Top of Materials provided

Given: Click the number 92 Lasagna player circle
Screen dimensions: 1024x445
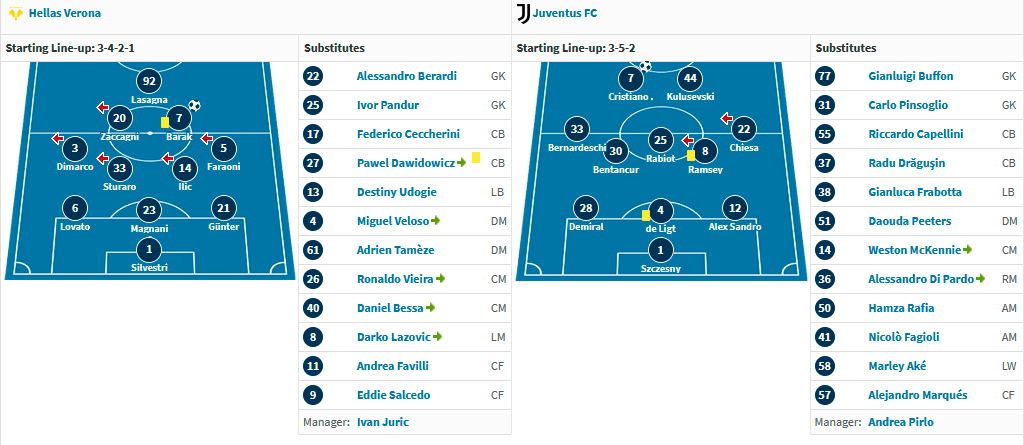Looking at the screenshot, I should pos(150,82).
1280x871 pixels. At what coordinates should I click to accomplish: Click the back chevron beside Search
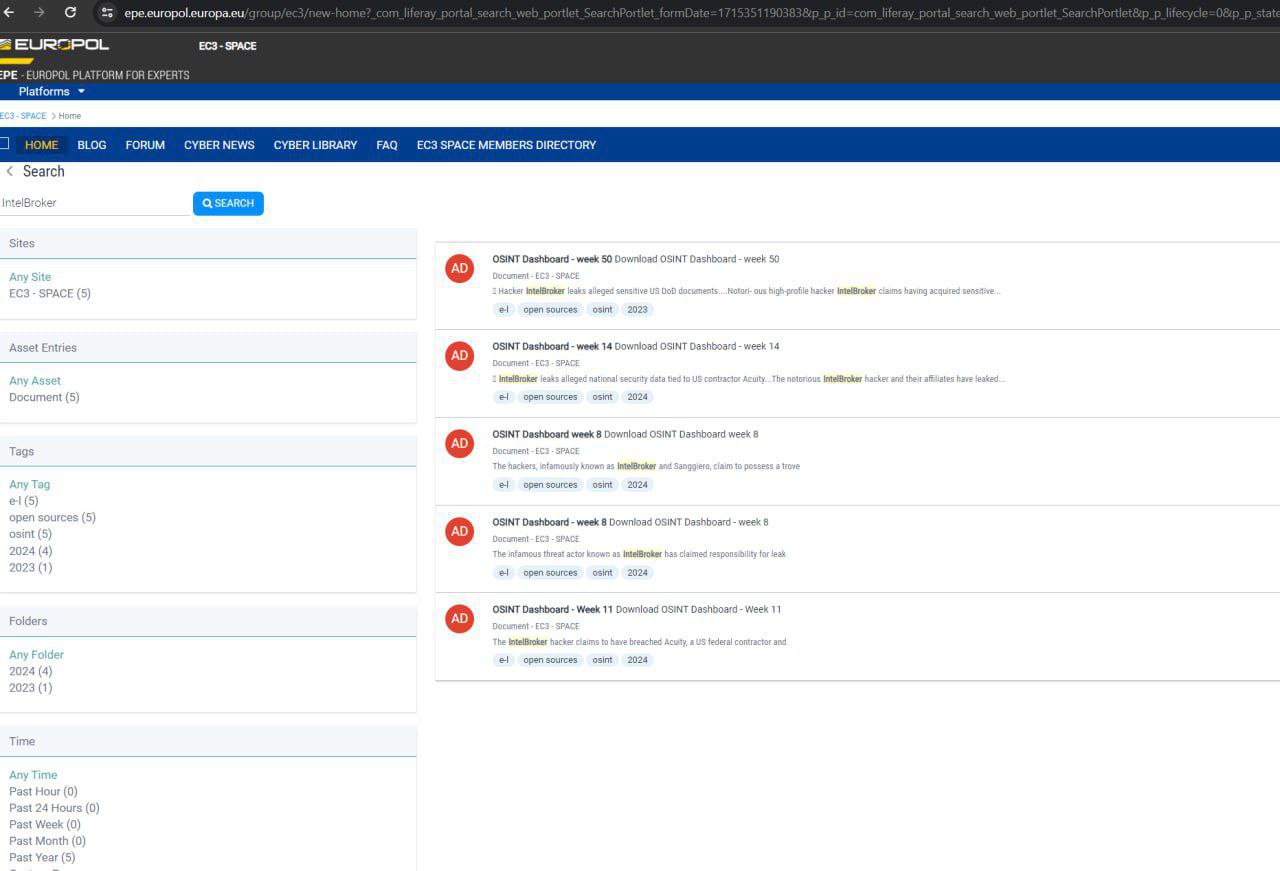point(10,171)
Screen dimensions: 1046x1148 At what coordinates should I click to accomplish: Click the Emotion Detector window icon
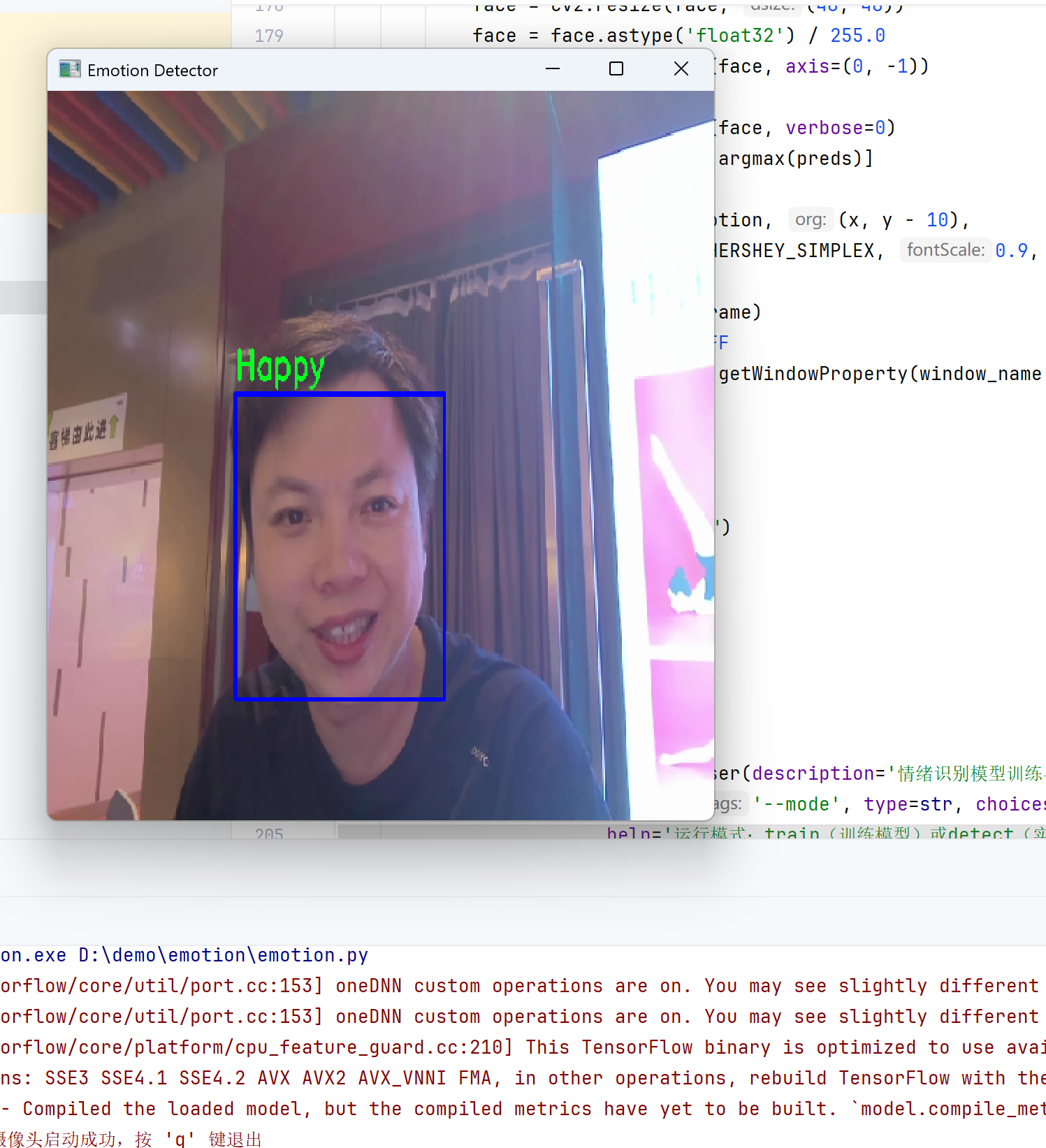coord(70,70)
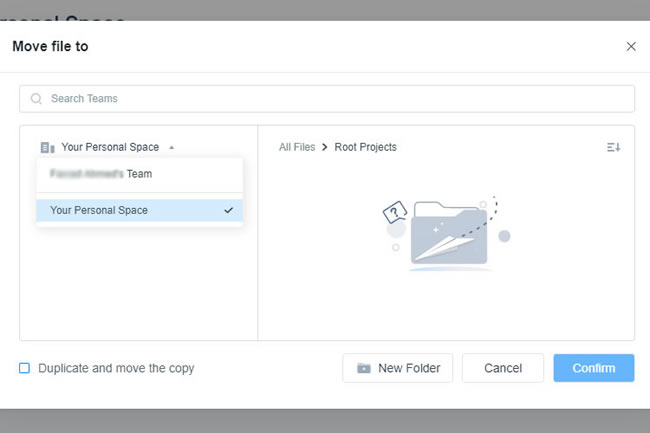Confirm the file move
This screenshot has width=650, height=433.
(593, 368)
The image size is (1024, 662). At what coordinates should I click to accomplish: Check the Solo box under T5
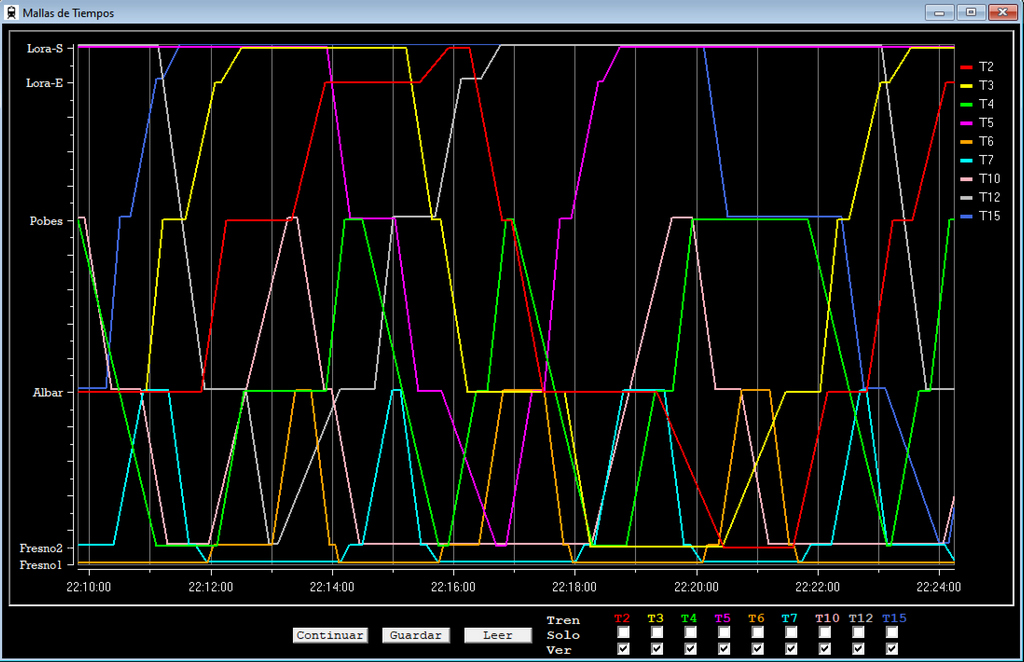click(724, 633)
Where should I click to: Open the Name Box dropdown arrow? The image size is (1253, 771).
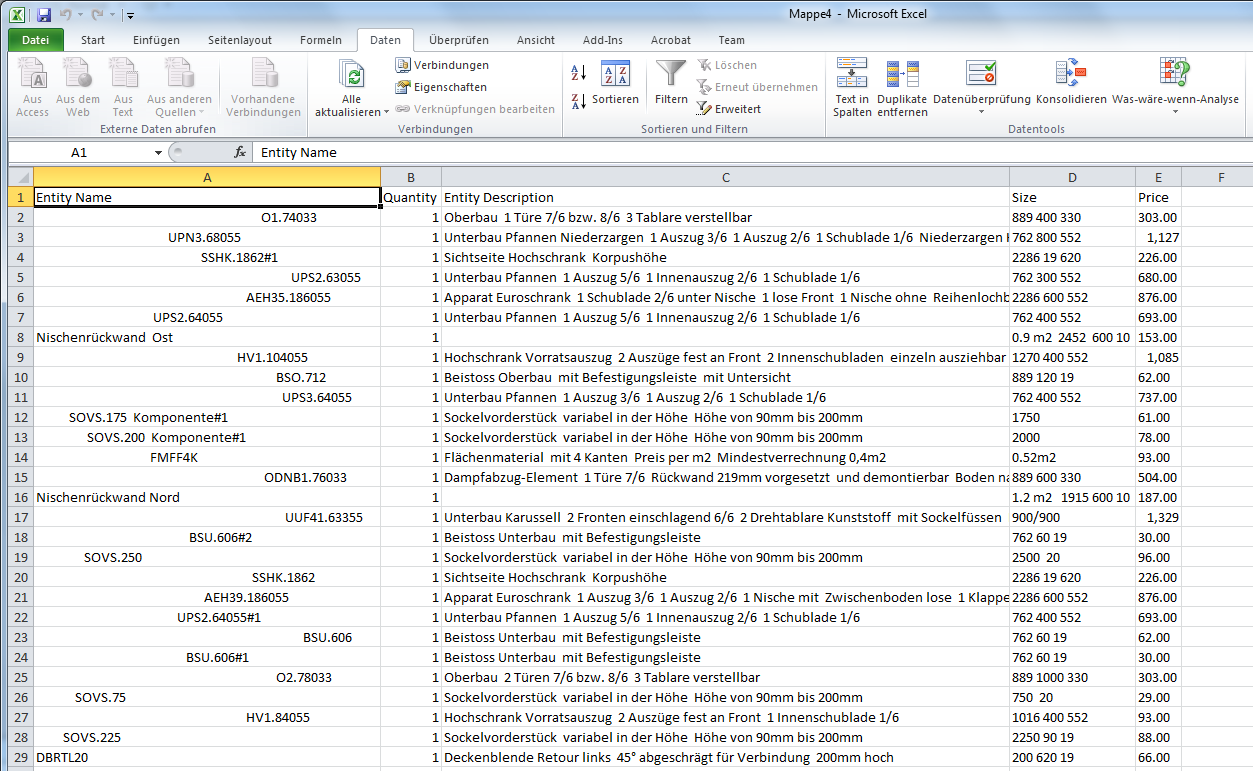click(158, 153)
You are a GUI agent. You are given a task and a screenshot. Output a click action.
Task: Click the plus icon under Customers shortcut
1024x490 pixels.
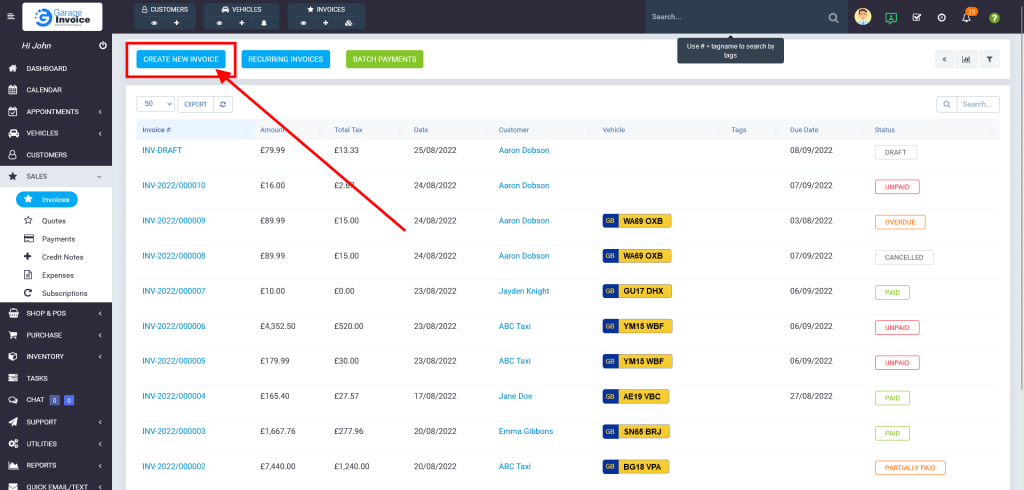pos(177,22)
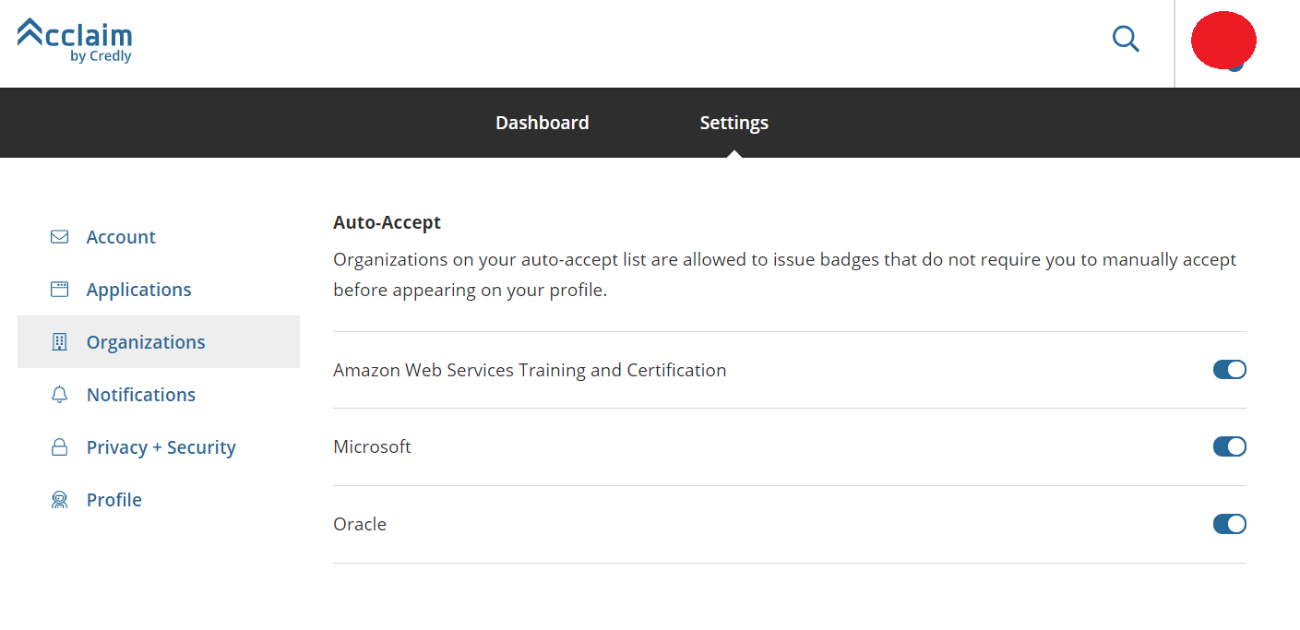This screenshot has height=630, width=1300.
Task: Select the Settings tab
Action: (734, 123)
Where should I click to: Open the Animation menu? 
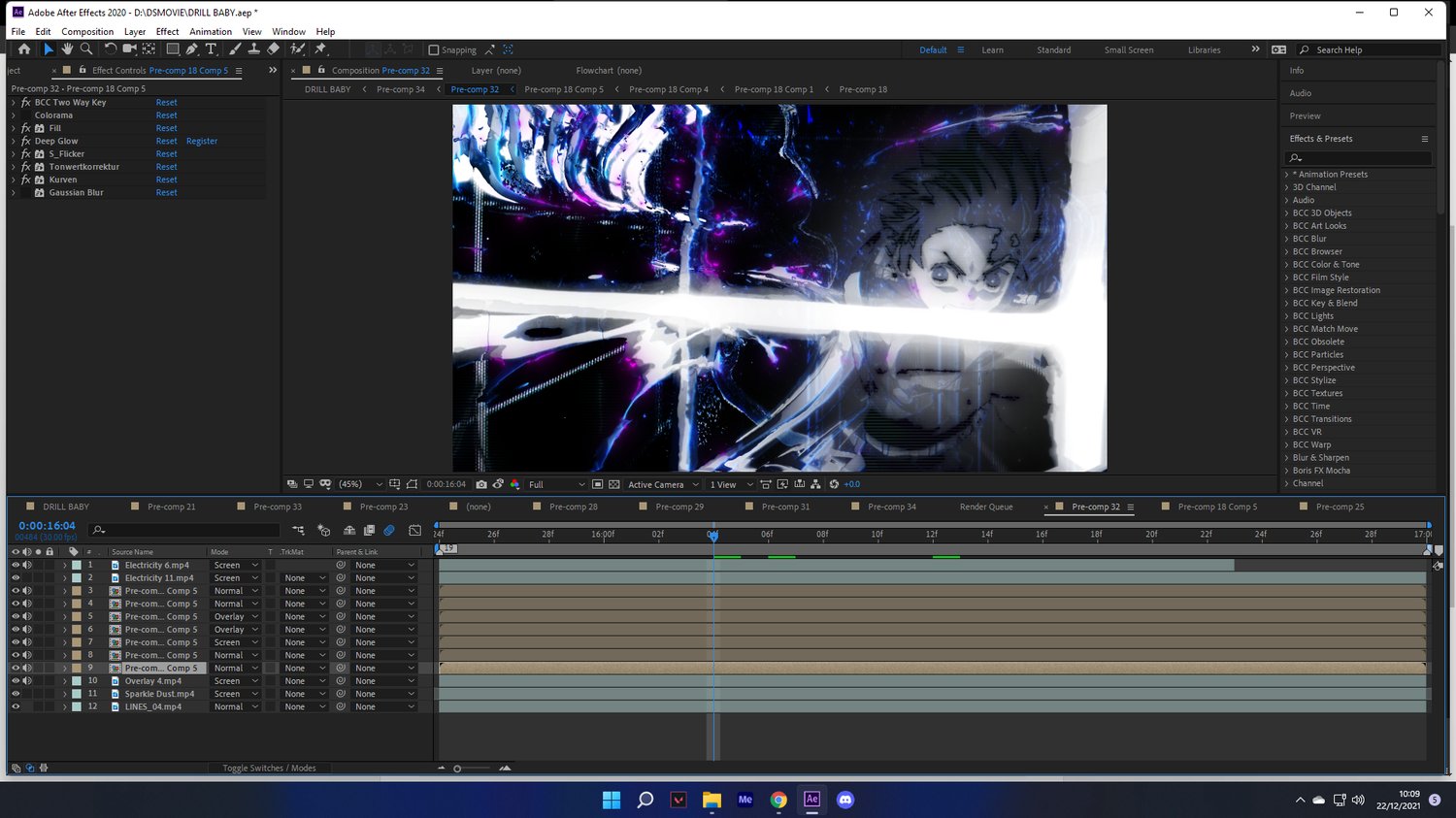tap(211, 32)
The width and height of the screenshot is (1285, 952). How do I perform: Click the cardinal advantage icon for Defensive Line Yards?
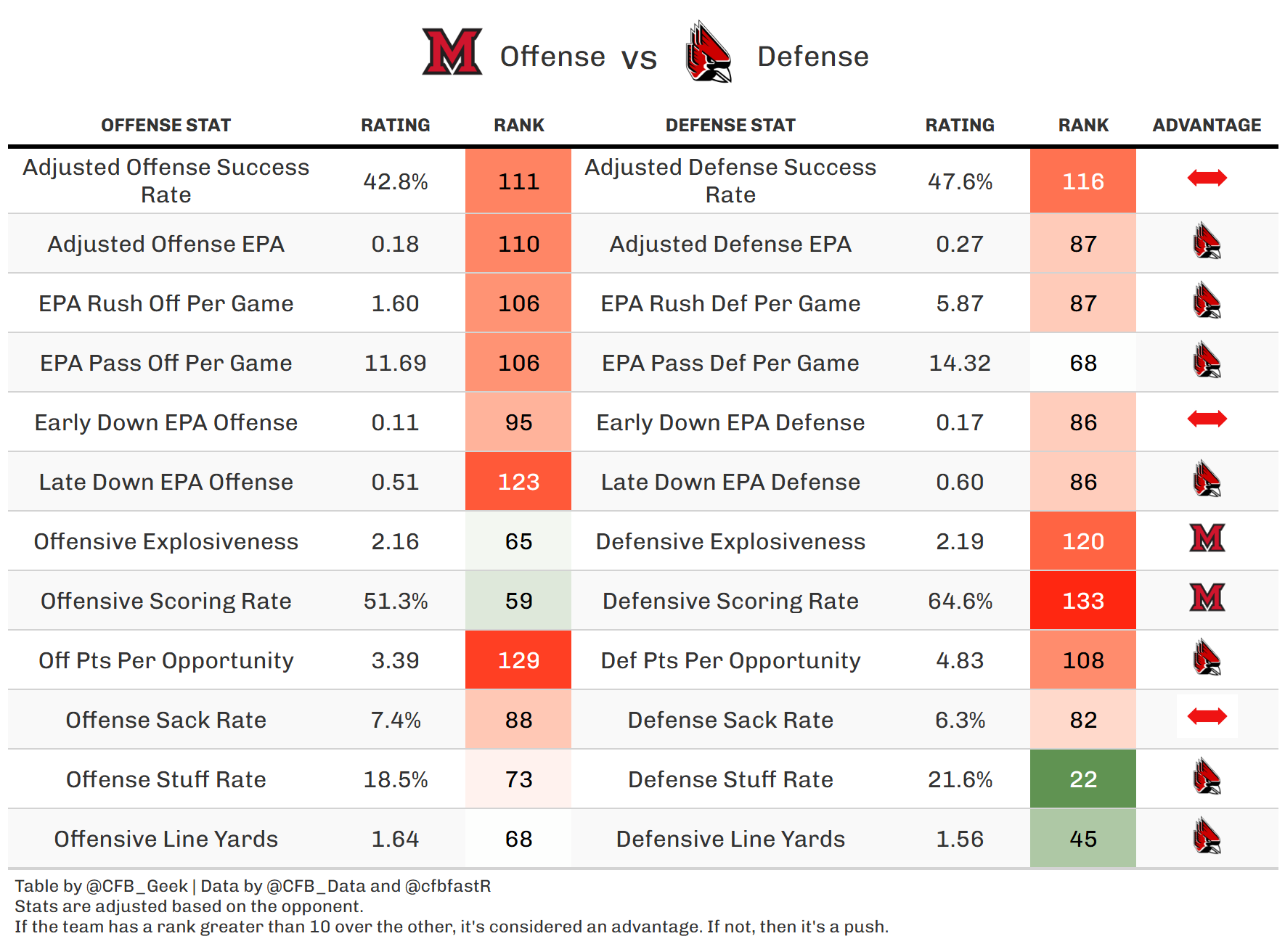(1207, 836)
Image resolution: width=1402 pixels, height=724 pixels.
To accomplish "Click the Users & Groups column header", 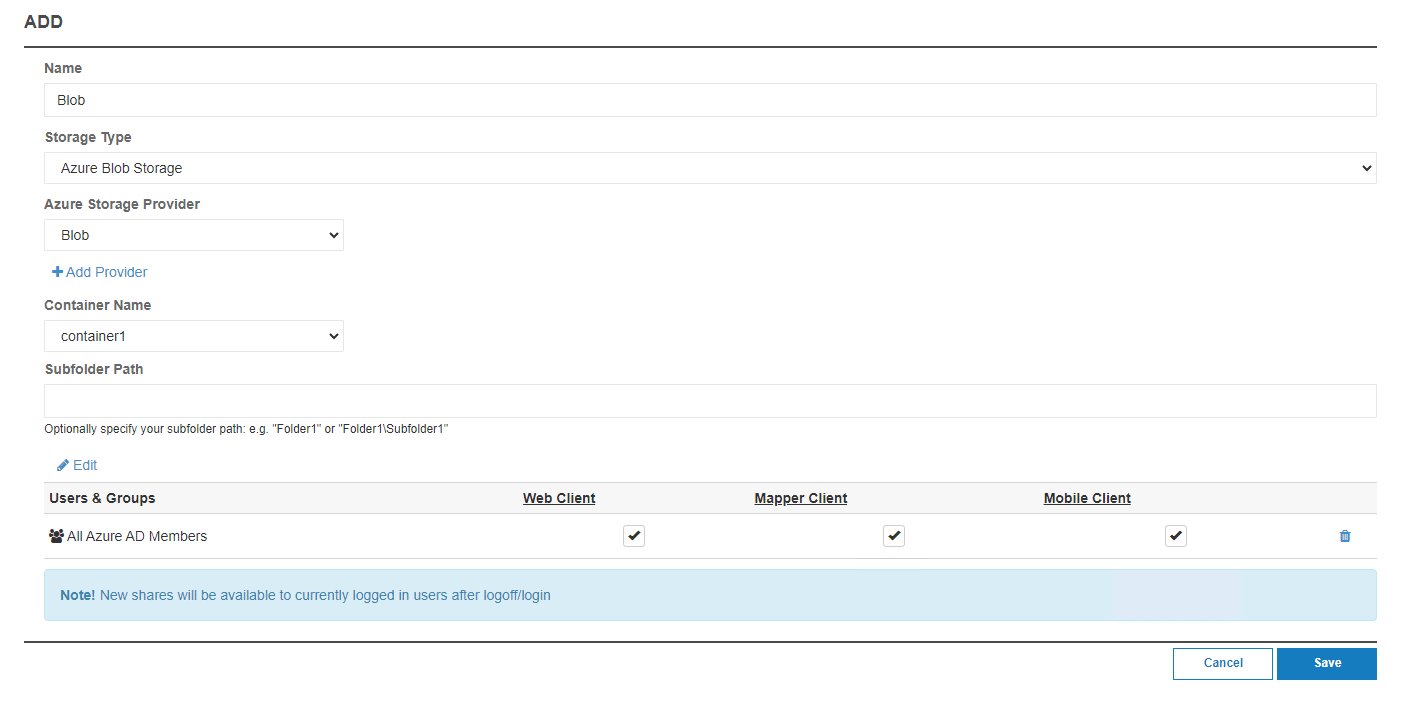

Bottom of Materials provided

# [Try it]
Please output the entries above exactly, leaving out every picture.

# [Answer box]
Given: Click the number 92 Lasagna player circle
Screen dimensions: 1024x445
Looking at the screenshot, I should pos(150,82).
1280x871 pixels. At what coordinates should I click to accomplish: Click the back chevron beside Search
point(10,171)
Screen dimensions: 1046x1148 At what coordinates should I click to accomplish: Click the Emotion Detector window icon
coord(70,70)
Confirm the file move
This screenshot has width=650, height=433.
(593, 368)
The image size is (1024, 662). At what coordinates should I click to accomplish: Check the Solo box under T5
click(724, 633)
Where should I click to: Open the Name Box dropdown arrow? The image size is (1253, 771).
click(158, 153)
You are a GUI agent. You are given a task and a screenshot. Output a click action.
Task: Click the plus icon under Customers shortcut
1024x490 pixels.
pos(177,22)
This screenshot has height=630, width=1300.
Task: Select the Settings tab
Action: (734, 123)
Where should I click to: Open the Animation menu? 
tap(211, 32)
The width and height of the screenshot is (1285, 952). How do I perform: Click the cardinal advantage icon for Defensive Line Yards?
(1207, 836)
Image resolution: width=1402 pixels, height=724 pixels.
To accomplish "Click the Users & Groups column header", 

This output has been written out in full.